Why AI Monitoring is Hard
Plus, Evaluating AI Evaluations, AI Personality Theft, and Policy Updates
(Source: Claude)
1. Why AI Monitoring is Hard
When enterprises say they want to monitor their AI systems, they rarely mean the same thing. For a security team, monitoring means watching for adversarial attacks and prompt injection. For a compliance officer, it means tracking regulations and court cases that could impact their AI systems. For a product team, it means making sure the model hasn’t quietly gotten worse at the thing it was deployed to do. A new report from NIST formalizes this fragmentation, organizing post-deployment monitoring into six distinct categories that rarely get discussed together:
Functionality — Is the system still working as intended? (Detecting drift, staleness, performance degradation)
Operational — Is the infrastructure running reliably? (Latency, uptime, logging across distributed systems)
Human Factors — How are users actually interacting with the system? (Feedback loops, over-reliance, sycophancy)
Security — Is the system being attacked or misused? (Adversarial inputs, deceptive model behavior, misuse detection)
Compliance — Is the system adhering to relevant regulations and policies? (Terms of service violations, regulatory adherence)
Large-Scale Impacts — Is the system promoting or degrading human well-being at a population level?
The report, drawn from three workshops with over 250 practitioners and a review of 87 papers, finds that most organizations are only monitoring one or two of these categories, and the field lacks agreed-upon methods, shared terminology, and basic consensus on who in the AI supply chain is even responsible for each. The incentive problems compound this: monitoring is expensive, publicly reporting incidents carries legal and competitive risk, and AI outputs are non-deterministic enough that establishing a reliable performance baseline is itself an open research problem. For deployers specifically, the report is a formal acknowledgment from NIST that the governance burden is shifting downstream, and the tools and standards needed to manage it don’t yet exist. The best practices for collecting and analyzing this kind of data are highly immature, and quickly shifting alongside the AI technology stack.
Trustible’s own AI Monitoring whitepaper, and blog post separates the ideas of ‘internal’ monitoring which focuses on analysing highly technical data about the relevant AI system, and ‘external’ monitoring which aims to collect information from outside the deployers boundaries.

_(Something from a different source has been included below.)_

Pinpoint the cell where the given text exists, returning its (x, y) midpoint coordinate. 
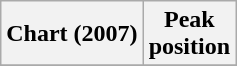
Peakposition (189, 34)
Chart (2007) (72, 34)
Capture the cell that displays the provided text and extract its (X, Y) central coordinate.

Internal monitoring largely maps to NIST’s Functionality, Operational, and Security factors while, ‘external’ monitoring maps to the Human Factors, Compliance, and Large Scale Impacts elements.
Key Takeaway: AI Monitoring is all of these things, and there’s therefore no ‘silver bullet’ solution for all forms of AI monitoring. The NIST framework is a useful forcing function for governance teams to audit which monitoring categories they’ve actually addressed and which they’ve implicitly assumed someone else owns.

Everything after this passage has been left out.